Справа теперь оказалось кладбище Лесной Лужайки. Не первоначальное, воспетое в рассказах и песнях, но то его отпочкование, которое расположилось на Голливудских холмах. Машин здесь на улицах много — не проехать. Тим повернул налево, повел машину по шоссе. На лице его застыла мрачная маска, в которой беспокойство смешивалось со злобой. И без того плохо, что день порции мороженого Тим проводит не в своей обсерватории, но чтобы еще и такое! Сейчас Тим находился лишь в деловой части Бурбанка. Между тем комета вот-вот выйдет в точку наибольшего сближения с Землей.
— Не повезло! — взвыл Тим. Он орал, пешеходы оглядывались на него, потом отводили взгляд, но Тима их мнение не волновало. — Не повезло.
Дул ветер, наэлектризованный предчувствием опасности. Эйлин Ханкок казалось, что чьи-то призрачные пальцы ерошат ей волосы на затылке. Сейчас признаки того, что люди ожидают беды, были более заметны, чем раньше. Машин на улицах было мало, но казалось, что управляют ими совершенно неопытные водители. Они совершали неправильные обгоны, реагировали на изменение обстановки слишком медленно или, наоборот, слишком поспешно. Среди машин было много трейлеров, доверху забитых всяким домашним барахлом. Эйлин это зрелище напомнило войну: беженцы. Но никогда беженцы из стран Азии или Африки не тащили с собой птичьи клетки, матрасы «лучший отдых»и стереоаппаратуру.
На Восточной Вентура один из трейлеров опрокинулся, заблокировав все три линии встречного движения. Части машин (очень немногим) удавалось проскользнуть сбоку, но остальным пришлось остановиться: дорогу перекрыло высыпавшееся из трейлера барахло. Небольшой пикап, столкнувшийся с трейлером, перегородил выезд на боковую улицу.
Благодарение Богу, что я-то еду в Голден Стейт, подумала Эйлин. Она почувствовала приступ мгновенной жалости ко всем тем, кто сегодняшним утром пытался попасть в Пасадену. И она зло выругалась по адресу трейлера и его хозяина. Попутным машинам трейлер мешал тоже, они еле ползли, и, чтобы проехать сто ярдов до ответвления на Бурбанк, пришлось затратить не менее пяти минут. Потом, бешено промчавшись по улицам, Эйлин въехала на парковочную стоянку, на участок, где на табличке была обозначена ее фамилия. (Корриган, обещавший ей персональный участок, сдержал свое слово.) Ее охватило чувство облегчения: всюду, куда ни посмотри, виднелись фигуры полицейских Бурбанка.
Контора Корригана располагалась вблизи супермаркета.

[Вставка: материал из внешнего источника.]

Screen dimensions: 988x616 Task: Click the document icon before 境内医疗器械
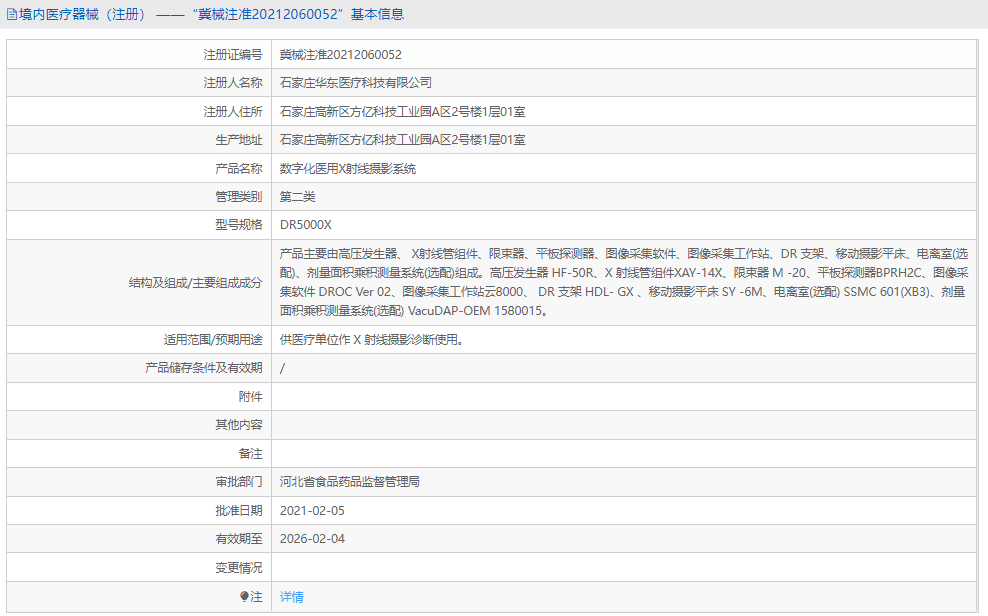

Она казалась маленькой, но такой вывод был бы неверным: склады располагались в другом месте, в переулке по ту сторону здания. Приемная была декорирована голубым нейлоном, коричневым деревом и хромом. Хром вечно нужно было полировать. Его вечно и полировали. Эйлин верила, что оптовые покупатели от такого зрелища должны проникнуться убеждением, что они имеют дело с надежным партнером, способным выполнять взятые на себя обязательства. И в то же время обстановка не настолько богата, чтобы у покупателя появилось искушение настаивать на чрезмерном снижении цен. Входная дверь была уже отперта.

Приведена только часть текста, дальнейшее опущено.